So where does this blog come from?
I don’t use crates in my home. I’ve written about that before. So, this is not what this post is about.
I also don’t tether my dogs in my home. I’ve also covered my concerns about this method in a previous post.
What I have realised I’ve not covered, though, is what I do instead – and why I believe there’s a benefit to raising dogs this way. So here we go.
The world is a big place, and you’ll find that there are easily as many ways to keep dogs as there are countries on our planet. If you’re not already aware, I’m from Denmark and here – for the most part – we raise dogs largely using free roaming in the home. This is how we’ve always done it, and actually, it seems to be working well for the benefit of both dogs and humans. Recently a large insurance company did a survey that showed that 89% of the dog owners surveyed here in Denmark reported that their dog had no issues with being home alone. Of the remaining 11%, only 2% reported that their dog was destructive when home alone. Just 2%! I have not been able to dig out the survey in English yet (I am working on it, I promise), but for reference I’ll put the link to the Danish press release here. On top of that survey, and after taking some time to think about everyone I know who’s been fortunate enough to share their life with a dog, I arrived at the conclusion that I wasn’t really surprised. We are doing well, and it’s time to share.

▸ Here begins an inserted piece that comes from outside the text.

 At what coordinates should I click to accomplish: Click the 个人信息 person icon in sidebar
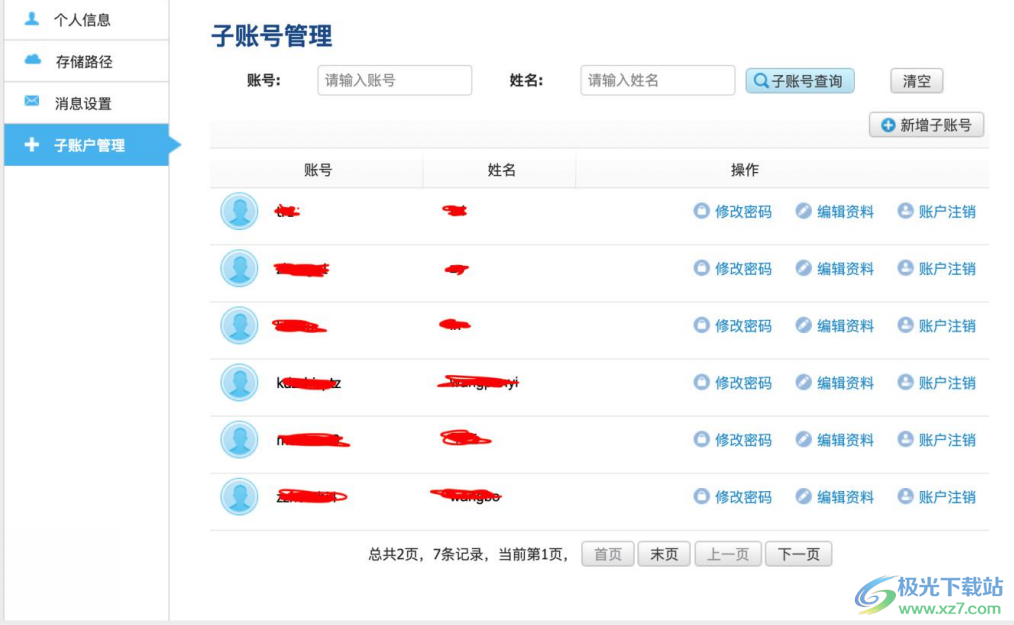coord(32,19)
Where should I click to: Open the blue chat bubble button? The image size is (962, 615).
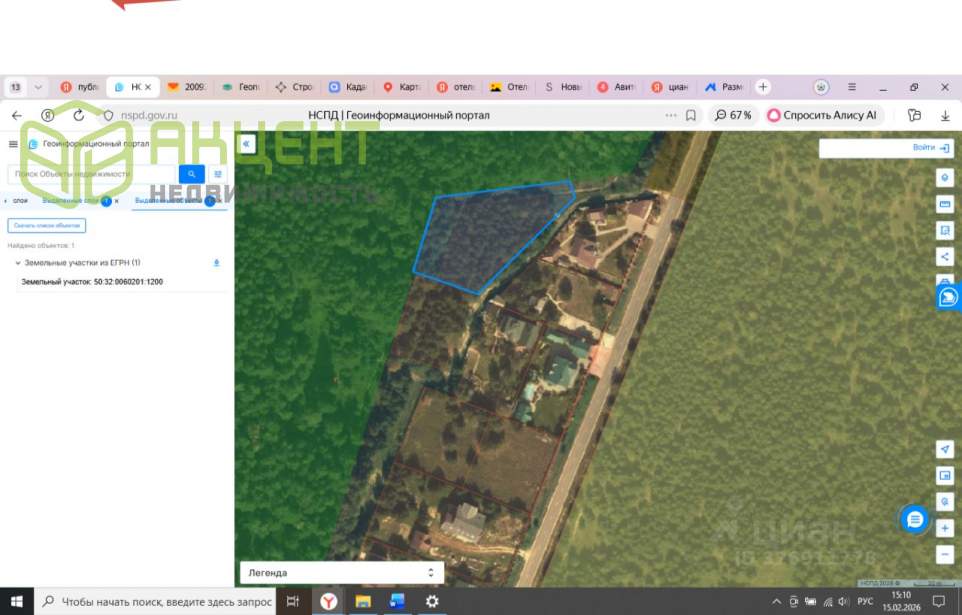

Free roaming – what is it?
Free roaming is the absence of strict management in the home setting. In my definition, it is a home that is adjusted to be a suitable, safe environment for a dog or puppy. It may include baby gates and (very large) x-pens for small dogs, but for the most part, you’ll find that baby gates and the odd door are the most restrictive items utilised in this method.
Safety – I’m scared my puppy will get hurt!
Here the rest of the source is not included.